→ Your task
The answer must consist solely of the lines from the line with "Image resolution: width=1269" to the end of the data below, transcribed exactly and with no pictures.

→ Records for this exercise
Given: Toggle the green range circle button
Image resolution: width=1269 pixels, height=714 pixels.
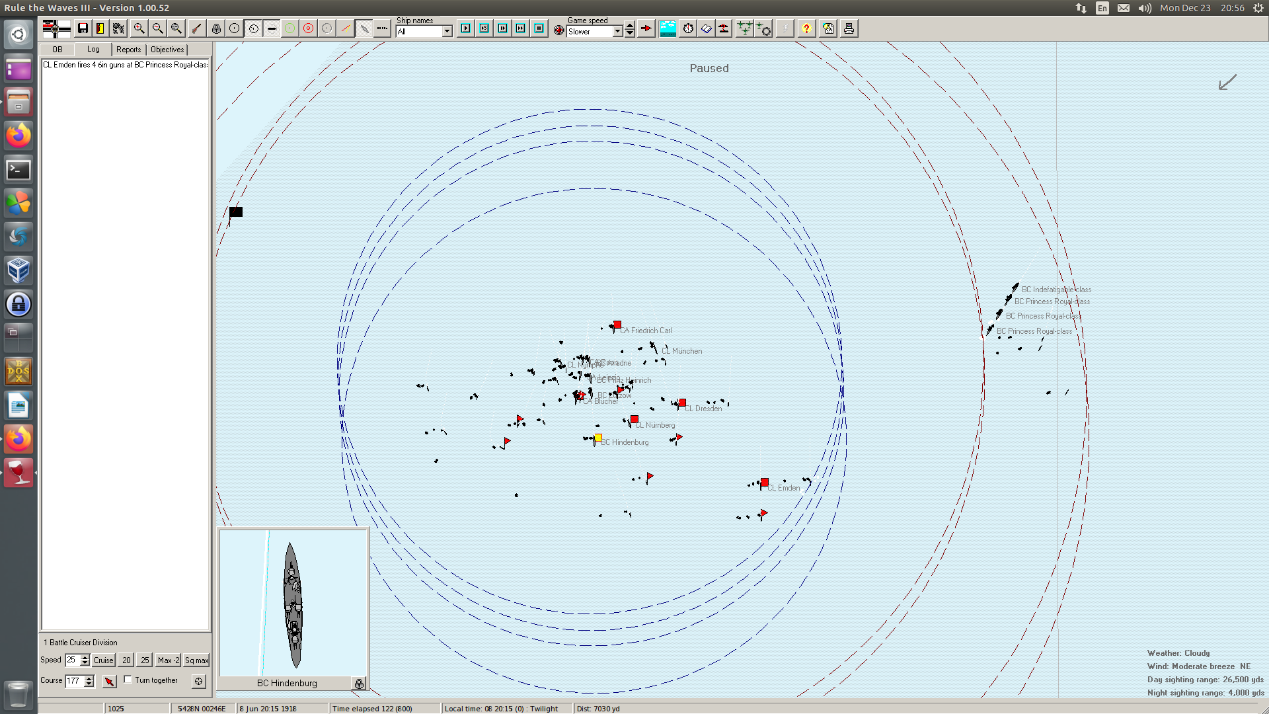Looking at the screenshot, I should [x=289, y=28].
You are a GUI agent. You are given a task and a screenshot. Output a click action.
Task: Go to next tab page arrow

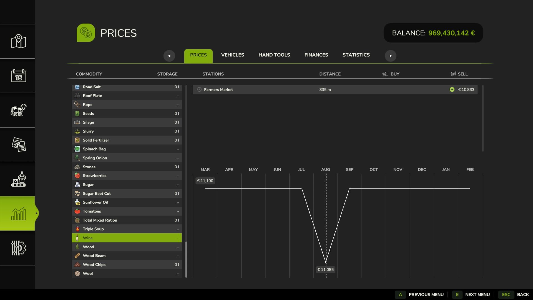pyautogui.click(x=390, y=56)
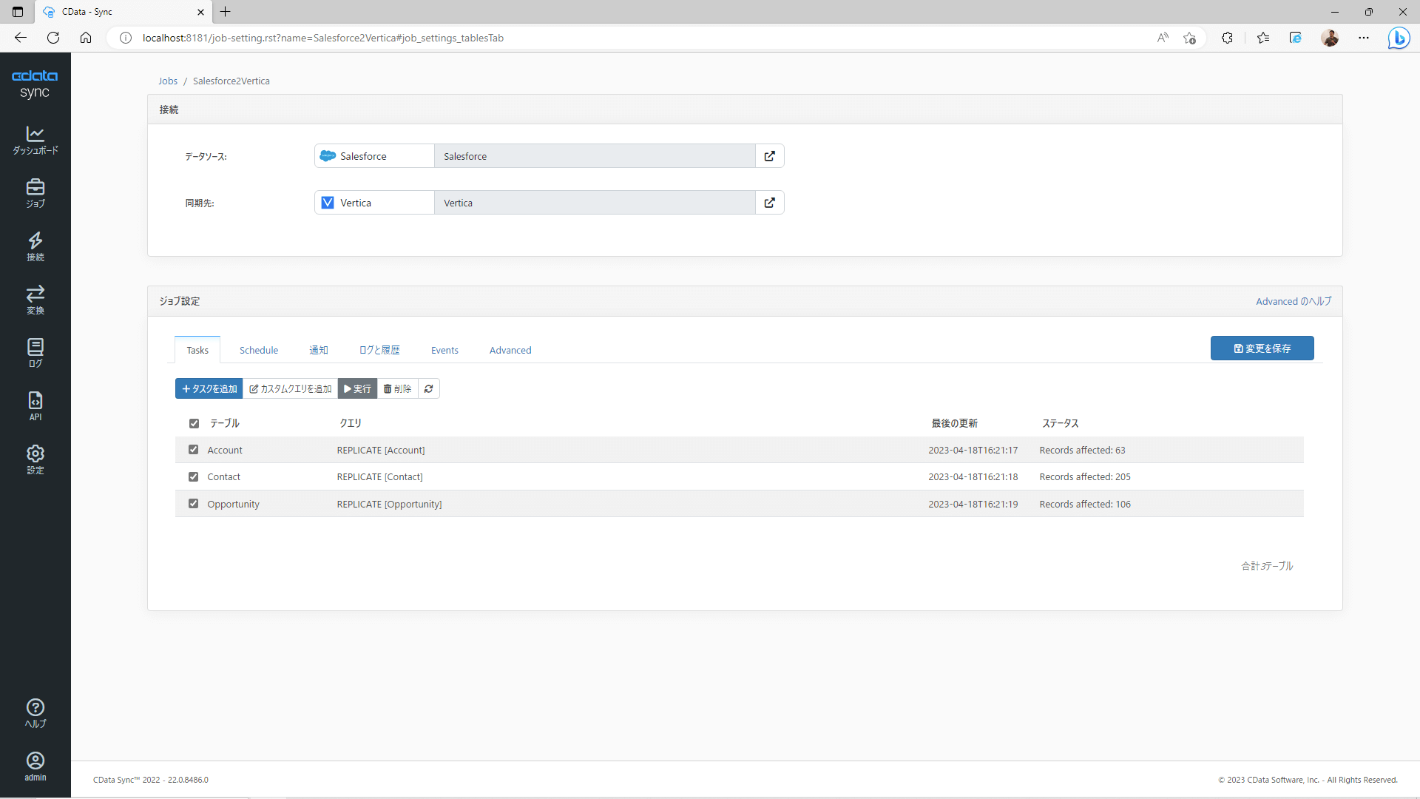
Task: Open the Advanced help link
Action: coord(1293,301)
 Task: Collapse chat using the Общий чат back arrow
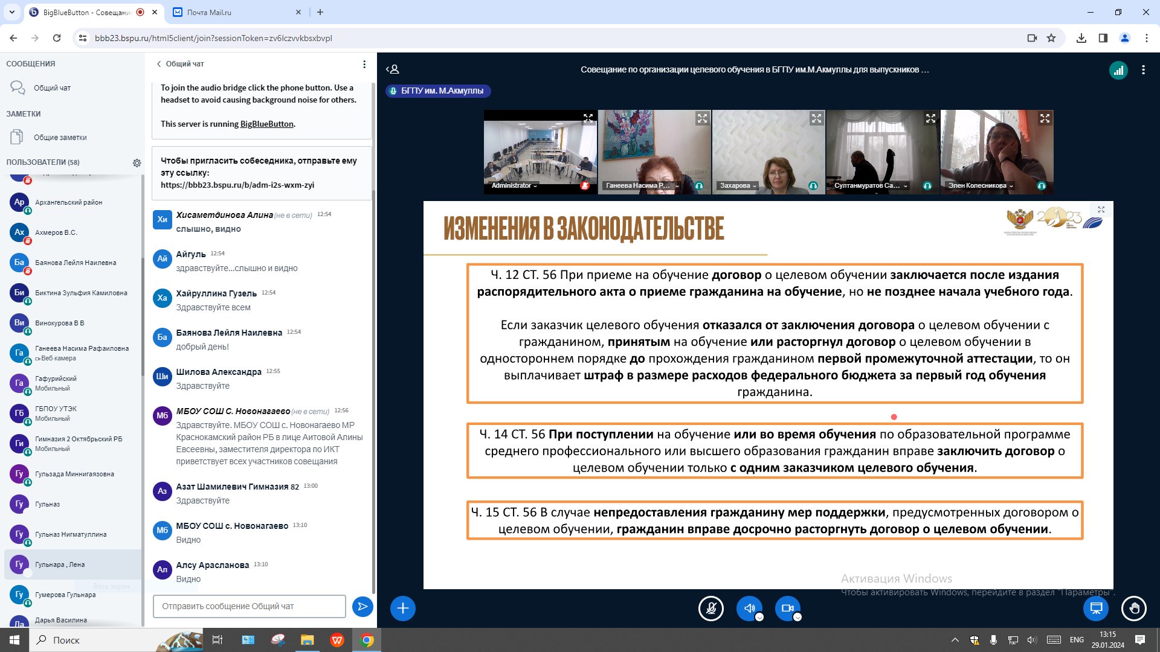[159, 64]
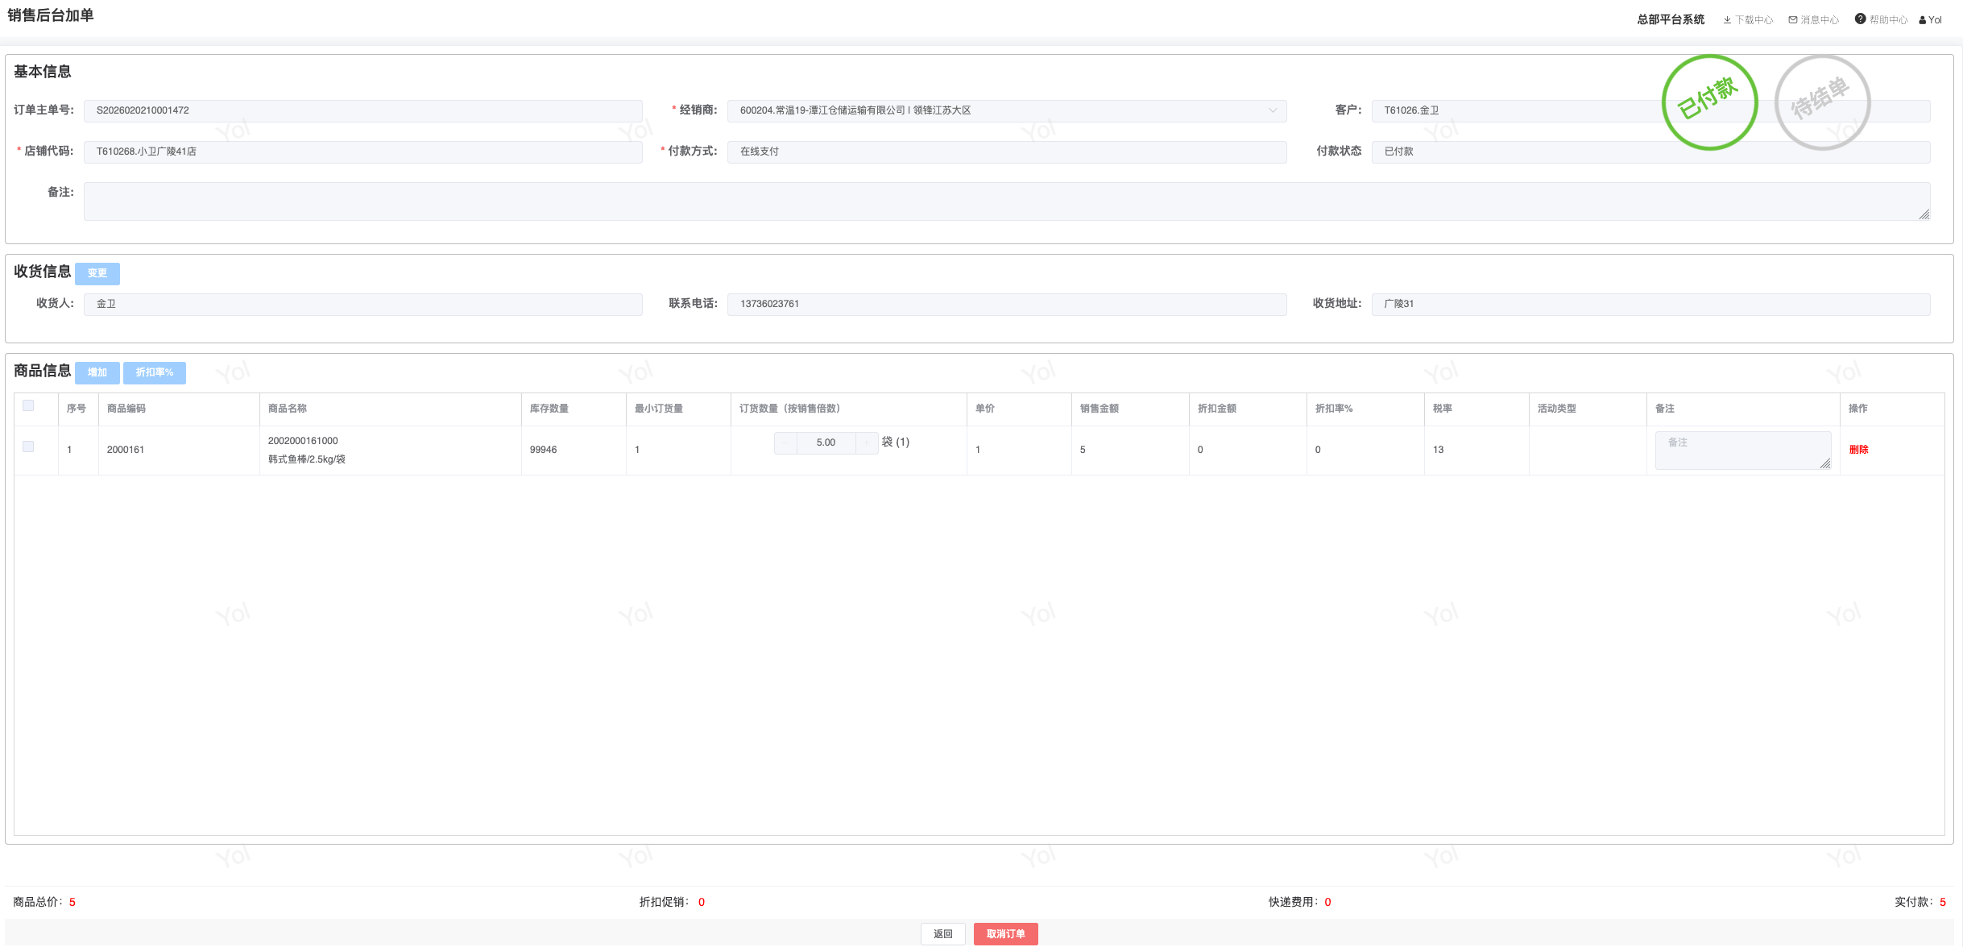Click the 折扣率% button
This screenshot has width=1963, height=947.
pyautogui.click(x=154, y=372)
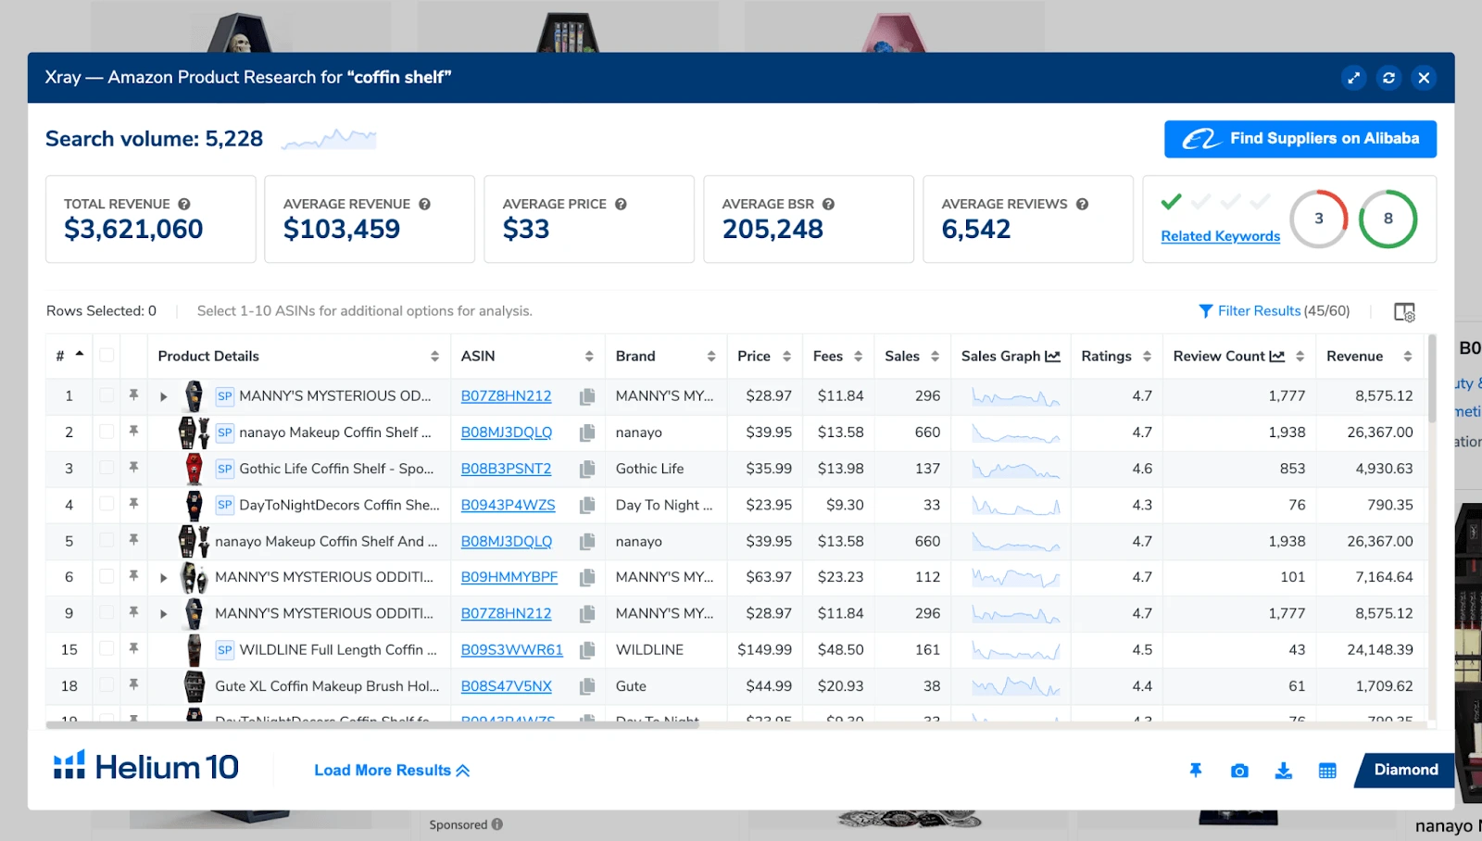Take a screenshot using the camera icon

[1239, 770]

→ Response box
Image resolution: width=1269 pixels, height=714 pixels.
Looking at the screenshot, I should [x=289, y=28].
You are a GUI agent. You are given a task and a screenshot. Output a click action.
Task: Go to next tab page arrow

pyautogui.click(x=390, y=56)
Task: Open the Advanced help link
Action: coord(1293,301)
 Task: Collapse chat using the Общий чат back arrow
[159, 64]
Click the 折扣率% button
This screenshot has width=1963, height=947.
pyautogui.click(x=154, y=372)
Take a screenshot using the camera icon

[1239, 770]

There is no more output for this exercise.